Quelques avancées notables dans les efforts de protection
Les signes d'une mobilisation existent mais celle-ci apparaît insuffisante. Le baromètre fait ainsi état d'avancées dans les efforts de protection : entrée en vigueur de deux traités internationaux majeurs, le Traité sur la haute-mer (BBNJ) en janvier 2026 et l'Accord de l'Organisation mondiale du commerce (OMC) sur les subventions à la pêche en septembre 2025 ; les aires marines protégées dépassent 10 % de l'océan mondial (mais seulement 3,2 % sont en protection intégrale ou élevée) ; de nouvelles protections pour les raies et les requins ont été adoptées dans le cadre de la Convention de Washington (Cites).
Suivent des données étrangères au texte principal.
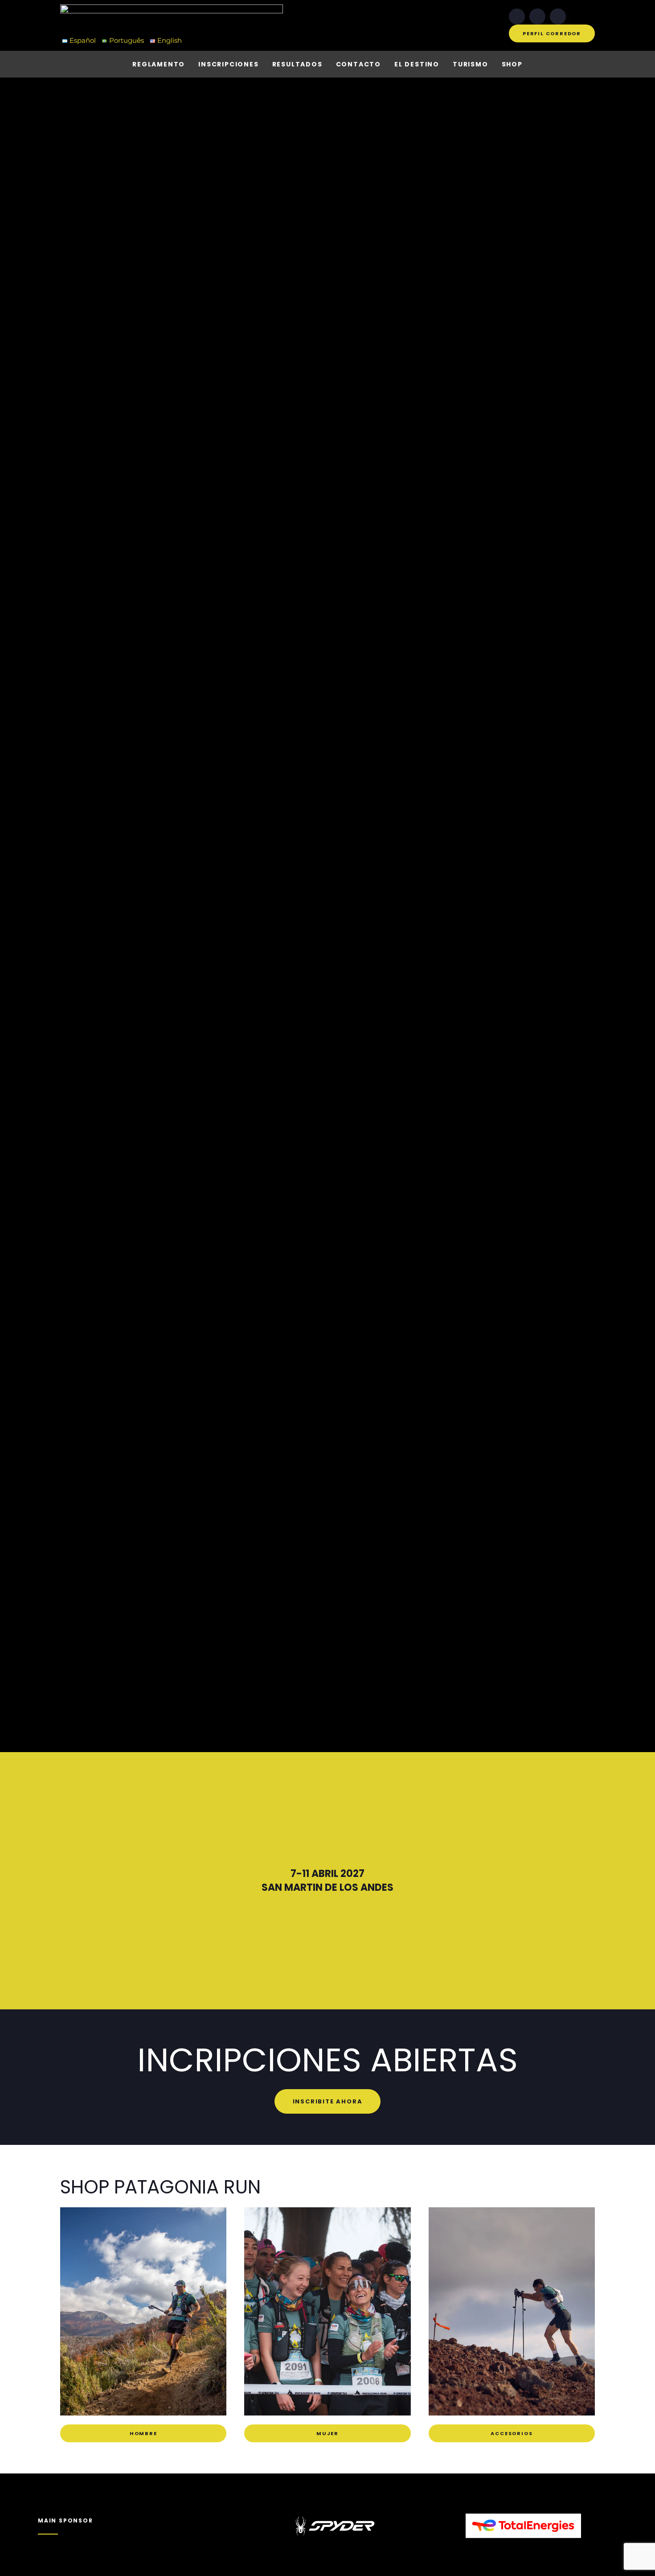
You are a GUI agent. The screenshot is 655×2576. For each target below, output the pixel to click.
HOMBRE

Sur la branche « Opportunités pour l'humanité », le baromètre relève également des éléments positifs : l'investissement dans l'économie océanique se développe avec plus de 40 fonds de capital-risque dédiés (contre quatre en 2018) ; plus de 2 000 startups sont actives dans l'innovation maritime ; l'alimentation mondiale issue de la pêche repose de plus en plus sur des pratiques d'économie circulaire (34 % de la farine et 53 % de l'huile de poisson fournis par les sous-produits de la pêche en 2022).
Mais le baromètre met aussi l'attention sur un point de préoccupation important : l'affaiblissement des principaux systèmes d'observation de l'océan in situ (les deux autres piliers étant les satellites et le jumeau numérique de l'océan), réduisant la capacité de protection. « Les bouées ancrées et les observations depuis les navires sont en recul depuis la pandémie, sous l'effet de contraintes budgétaires, d'une réduction du temps de mer et d'un nombre décroissant de personnels qualifiés », rapporte le baromètre. S'y ajoute le désengagement des États-Unis qui ont commencé à retirer des centaines d'instruments d'observation océanographiques. L'initiative OceanEye, lancée officiellement par la Commission européenne le 3 juin, a pour ambition d'enrayer ce déclin.